Harry Potter collides with Blade Runner in this uneven dystopia which manages to intrigue, captivate, bewilder, annoy and then, finally, to disappoint. Kathy H, the narrator, introduces herself as a 'carer' whose job is to look after 'donors' until they 'complete'. Through veiled hints, false leads and occasional revelations the ghoulish implications of these terms are gradually revealed.

The story is told in flashbacks as Kathy, partly through adult encounters with her two most intimate childhood friends, Tommy and Ruth, tries to piece together the meaning of her unhappy destiny. The most successful part of the book is her evocation of the seemingly idyllic Hailsham — a secluded country estate where 'special' children are brought up by guardians, separate from the rest of society.

Like Hogwarts Academy, Hailsham is an ordinary school for less than ordinary pupils. And like Rowling, Ishiguro excels at closed systems and ordered regimes, meticulously constructing a similarly complete world with its traditions, petty regulations, quirks and customs. We are able to visualise the grounds, the view from the Art Room, the shortcut round the out of bounds rhubarb patch. Students form groups and tribes, find special places to meet, discover that the crowded lunch queue is a good place for a private conversation or, failing that, the pond or the pavilion. Exaggerated value is attached to their creative output. They invest in each other's art work although — and this is a hefty clue to the sinister nature of the enterprise — the best is always removed by the mysterious Madame for her legendary gallery.

Kathy's flat, matter–of–fact tone perfectly matches her childlike perceptions as she recalls friendships and jealousies, sharp moments that may have been turning points: the sudden halting of the relentless bullying of Tommy; the ostracising of children who probe too far; the indiscretion of a guardian; Ruth's selective favouritism suddenly shifting to neglect. The central romance that flickers through the novel is awakened and eluded in a hothouse atmosphere where adolescent curiosity about sex conspires with a collective denial of the true nature of the community and the reason for its privileges.

The sense of menace hovering over an otherwise normal setting is brilliantly sustained until Kathy and her group are released from the protection of their guardians to a kind of halfway house, where they live with older "veterans" of the system and learn to interact with the real world. It is at this point that the flaws in the novel begin to be noticeable. Parallel universes don't convince unless their relationship with the everyday is properly delineated. Hogwarts exists only beyond Platform 9 3/4. Narnia happens behind the wardrobe. Or else, as in most adult science fiction, the alternative reality is removed altogether, to the future or to a different galaxy.

But here the setting is the very recent past. The adolescents are part of a vast genetic experiment, their lives predetermined to the point where they have no identity as citizens. Yet they go to shops, spend money, watch TV and listen to cassettes. Kathy drives a car and lives in a bedsit. Others, it is hinted, even form relationships with those on the outside, though this is not encouraged. Quite how this massive exploitation operates in the context of 1990s Britain is never made explicit, even though it appears to be condoned as a social benefit.
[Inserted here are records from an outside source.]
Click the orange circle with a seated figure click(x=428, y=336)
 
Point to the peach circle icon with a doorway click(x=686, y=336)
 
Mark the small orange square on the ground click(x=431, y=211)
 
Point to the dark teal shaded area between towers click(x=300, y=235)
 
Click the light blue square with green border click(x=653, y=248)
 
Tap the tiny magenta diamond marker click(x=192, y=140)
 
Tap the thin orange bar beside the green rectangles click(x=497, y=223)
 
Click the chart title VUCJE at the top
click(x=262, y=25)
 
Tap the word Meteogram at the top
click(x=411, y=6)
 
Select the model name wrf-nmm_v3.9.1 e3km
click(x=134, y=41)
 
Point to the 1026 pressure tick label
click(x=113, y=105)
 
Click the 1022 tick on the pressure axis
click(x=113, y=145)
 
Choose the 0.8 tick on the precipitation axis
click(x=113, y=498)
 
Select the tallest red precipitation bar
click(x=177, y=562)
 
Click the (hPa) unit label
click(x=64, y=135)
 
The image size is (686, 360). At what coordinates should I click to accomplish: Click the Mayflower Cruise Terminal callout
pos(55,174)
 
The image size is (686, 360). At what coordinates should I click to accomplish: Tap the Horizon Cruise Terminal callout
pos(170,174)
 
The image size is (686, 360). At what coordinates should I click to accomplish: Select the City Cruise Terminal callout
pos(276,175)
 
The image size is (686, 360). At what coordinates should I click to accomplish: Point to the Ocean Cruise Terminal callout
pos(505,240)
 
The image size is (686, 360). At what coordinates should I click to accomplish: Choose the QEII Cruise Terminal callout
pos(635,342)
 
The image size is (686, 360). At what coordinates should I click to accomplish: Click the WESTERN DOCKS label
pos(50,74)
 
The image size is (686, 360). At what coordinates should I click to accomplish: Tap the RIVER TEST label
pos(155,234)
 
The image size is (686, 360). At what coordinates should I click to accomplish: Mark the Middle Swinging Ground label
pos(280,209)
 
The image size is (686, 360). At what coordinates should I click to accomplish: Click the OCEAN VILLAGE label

Once we realise why these 'students' are different, and what awaits them, the narrative seems to drop off as if the author has got sick of it and isn't quite sure where to go next. So after an interlude of painful waiting and awkward reconciliations, there's a sudden rush to the dénouement – an archaic device whereby two characters from the past, tracked down and cornered, confess all. And that is that.

Without warning, the furnace of the opening scenes splutters into ashes. The novel promises to explore profound questions: the morality of experimentation; the limits of sacrifice; the nature of love, humanity, the soul. But it only scratches the surface because there is no real conflict, not even for the doomed lovers. Nor is there any character development, no railing against fate, unless you count a kind of wistful regret and a bleak acceptance.

It's almost as if the author has dared to create a nightmare proposition — then abandoned it in panic, leaving us instead with a reality game show. There's a serious ethical hypothesis here waiting to be challenged. But what's the point of a cause without even a single rebel?